#### Given request:
Please rewrite the listing below with every "avatar" changed to "badge" and everything else left as it is. Leave the pictures out of your version.

#### Records provided:
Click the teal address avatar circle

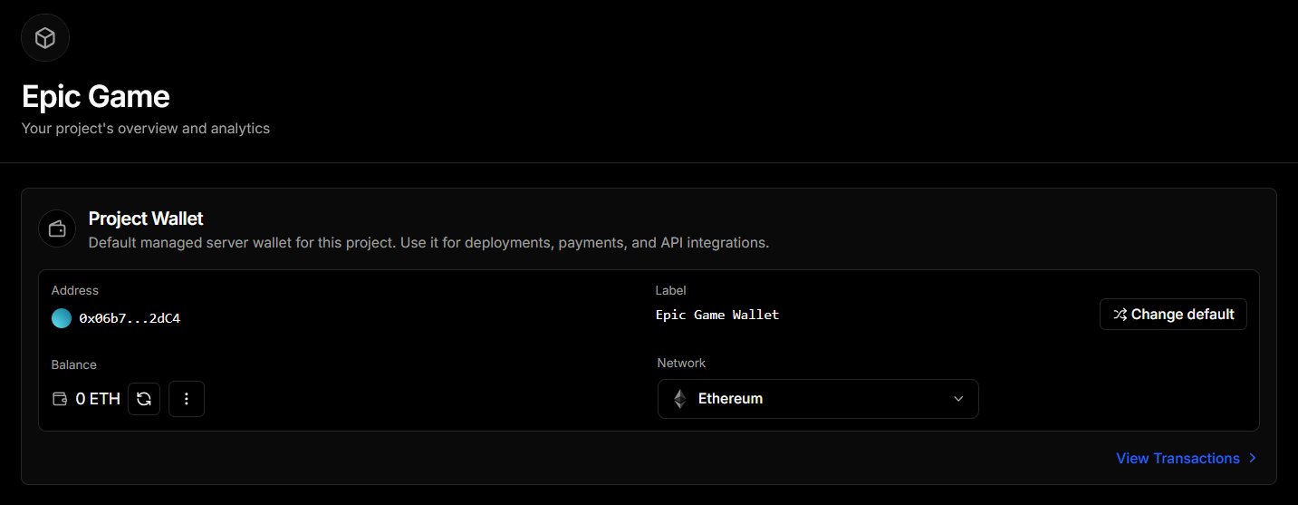tap(62, 318)
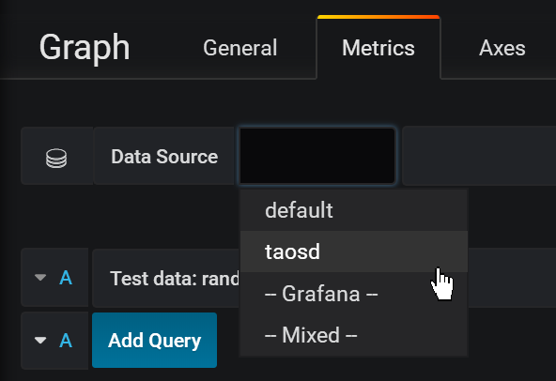Open the Metrics tab

(378, 48)
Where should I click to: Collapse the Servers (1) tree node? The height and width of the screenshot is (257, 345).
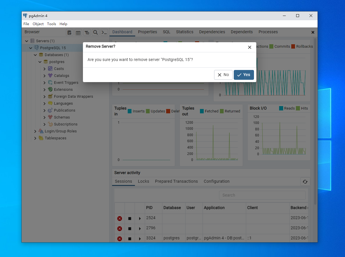click(27, 41)
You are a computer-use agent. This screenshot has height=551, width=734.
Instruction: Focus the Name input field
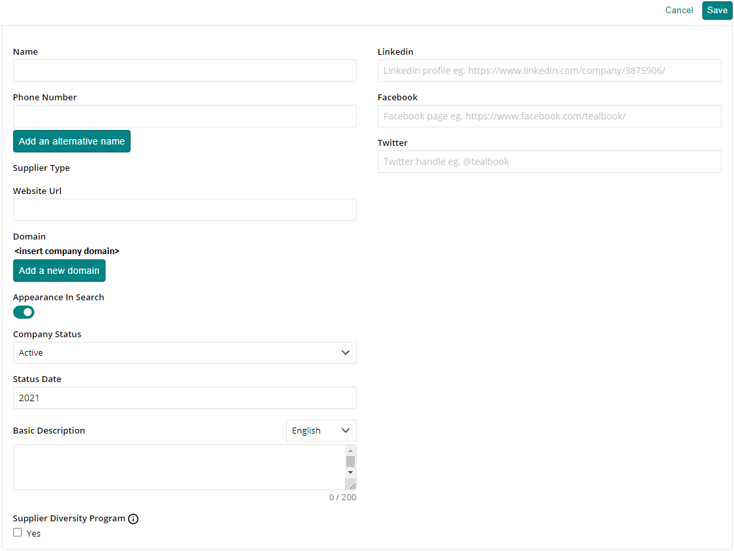[x=185, y=71]
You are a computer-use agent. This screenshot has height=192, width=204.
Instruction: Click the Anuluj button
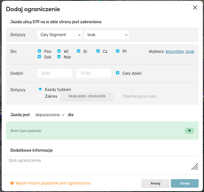[155, 183]
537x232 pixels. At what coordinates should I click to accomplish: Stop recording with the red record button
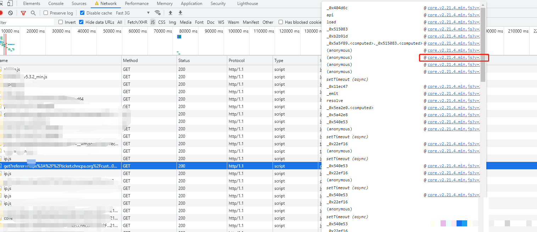pyautogui.click(x=1, y=13)
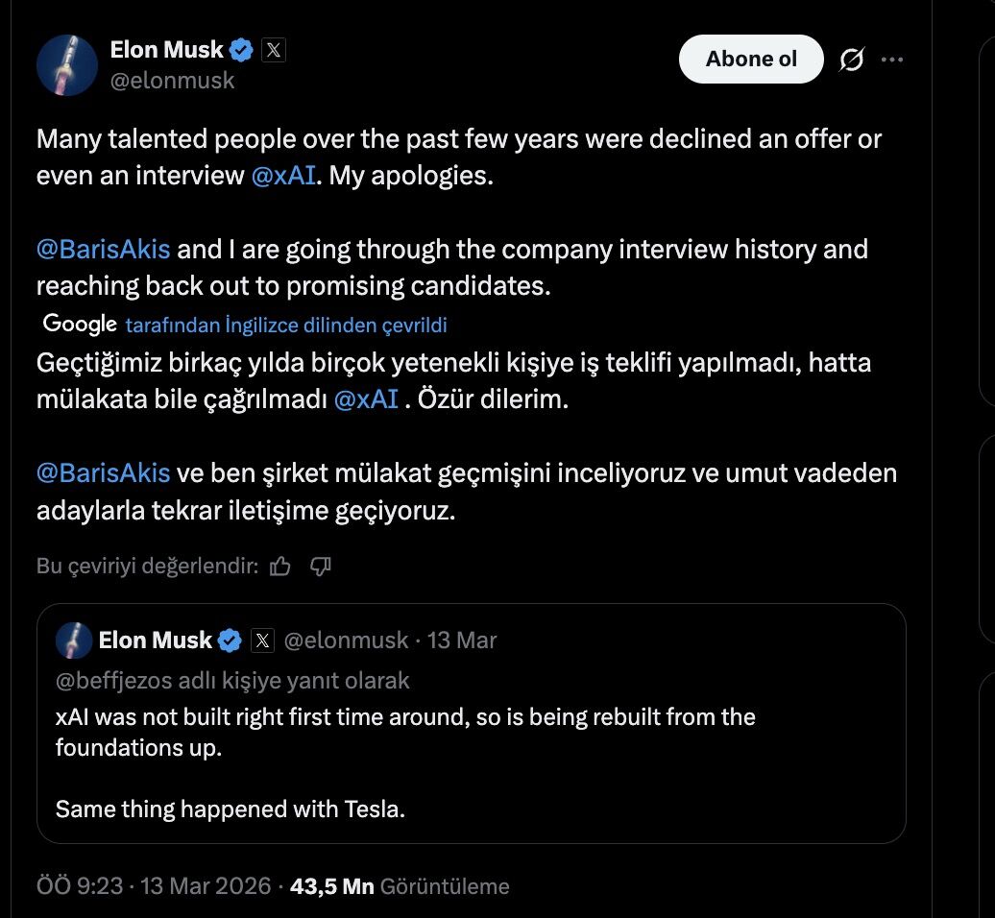
Task: Click the blue verified checkmark beside Elon Musk
Action: [x=240, y=49]
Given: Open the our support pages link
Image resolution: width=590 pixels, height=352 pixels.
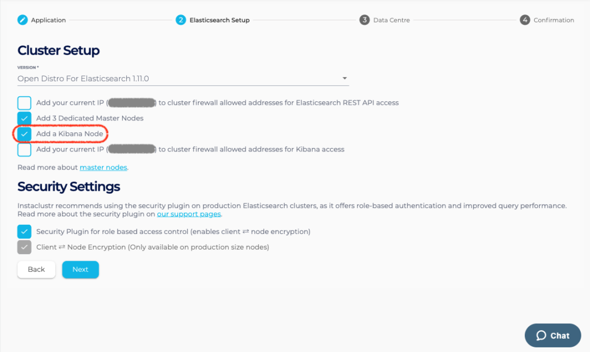Looking at the screenshot, I should coord(188,214).
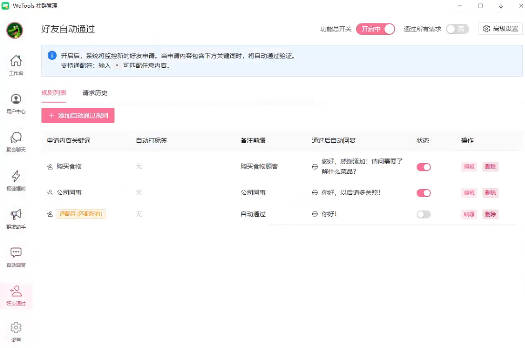
Task: Select the 极速爆粉 lightning icon
Action: tap(16, 180)
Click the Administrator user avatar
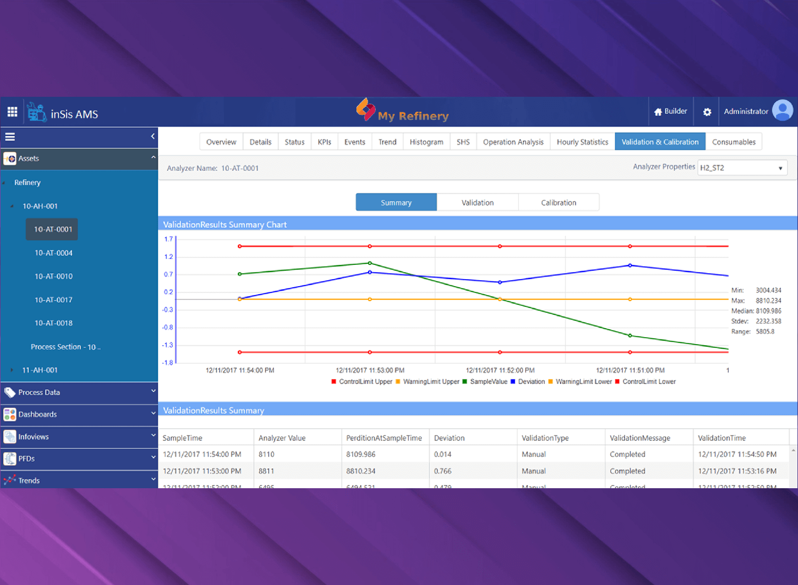The image size is (798, 585). coord(782,111)
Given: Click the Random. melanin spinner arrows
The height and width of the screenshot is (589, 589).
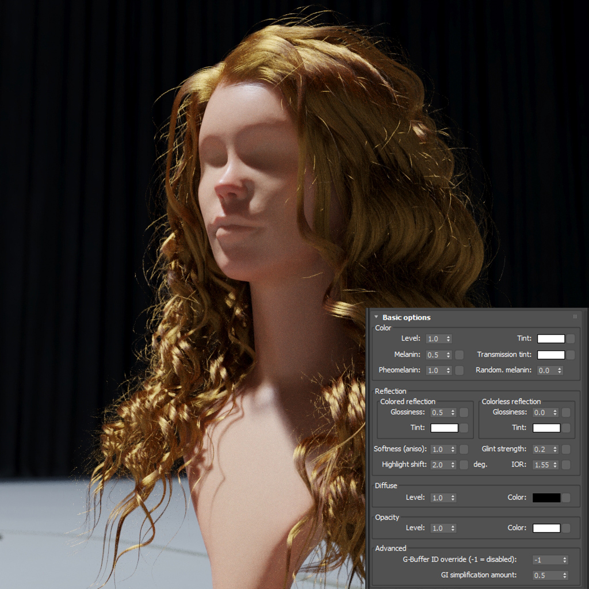Looking at the screenshot, I should [559, 370].
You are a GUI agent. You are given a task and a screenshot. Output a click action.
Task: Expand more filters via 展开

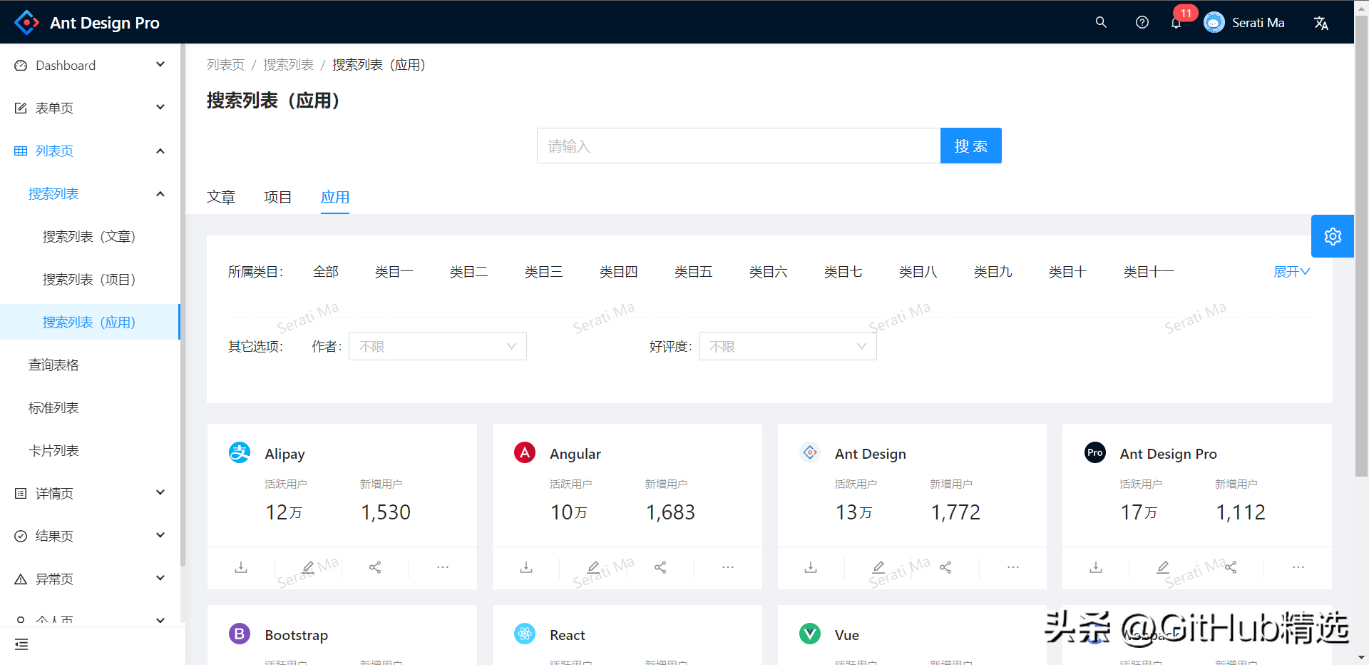[1291, 271]
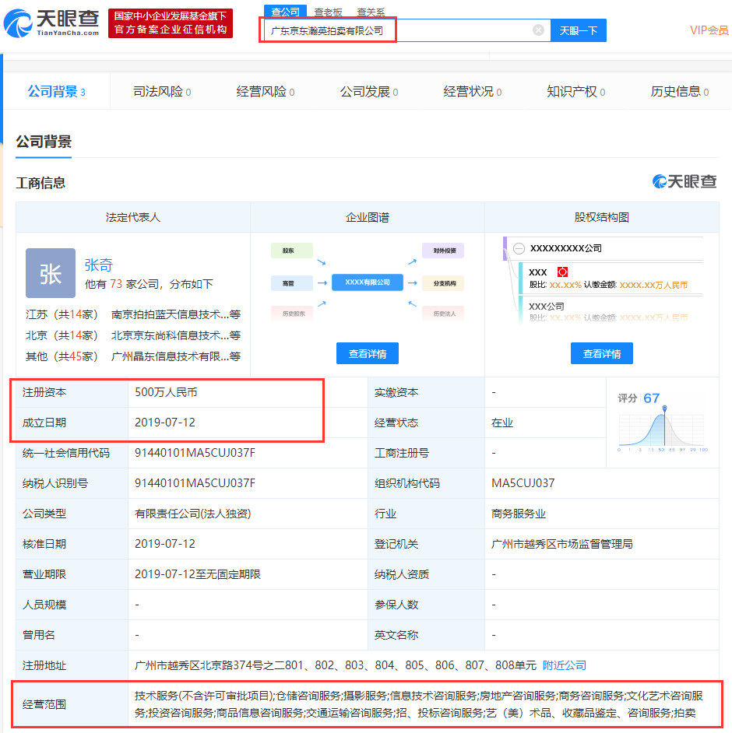
Task: Collapse the XXXXXXXXX公司 equity tree node
Action: [x=519, y=248]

#### Reply:
Click the teal address badge circle

tap(62, 318)
Open the Metrics tab

(378, 48)
Where should I click to: Collapse the Servers (1) tree node? The height and width of the screenshot is (257, 345).
click(27, 41)
You are a computer-use agent. This screenshot has height=551, width=734.
Instruction: Focus the Name input field
[x=185, y=71]
You are a computer-use agent. This screenshot has height=192, width=204.
Instruction: Click the Anuluj button
[155, 183]
537x232 pixels. At what coordinates should I click to accomplish: Stop recording with the red record button
pyautogui.click(x=1, y=13)
Task: Click the blue verified checkmark beside Elon Musk
Action: [x=240, y=49]
Given: Open the our support pages link
Image resolution: width=590 pixels, height=352 pixels.
Looking at the screenshot, I should coord(188,214).
Task: Select the 极速爆粉 lightning icon
Action: tap(16, 180)
Click the Administrator user badge
The image size is (798, 585). coord(782,111)
Given: Click the Random. melanin spinner arrows
The height and width of the screenshot is (589, 589).
Looking at the screenshot, I should [559, 370].
You are a GUI agent. You are given a task and a screenshot. Output a click action.
Task: Expand more filters via 展开

[1291, 271]
Task: Collapse the XXXXXXXXX公司 equity tree node
Action: [x=519, y=248]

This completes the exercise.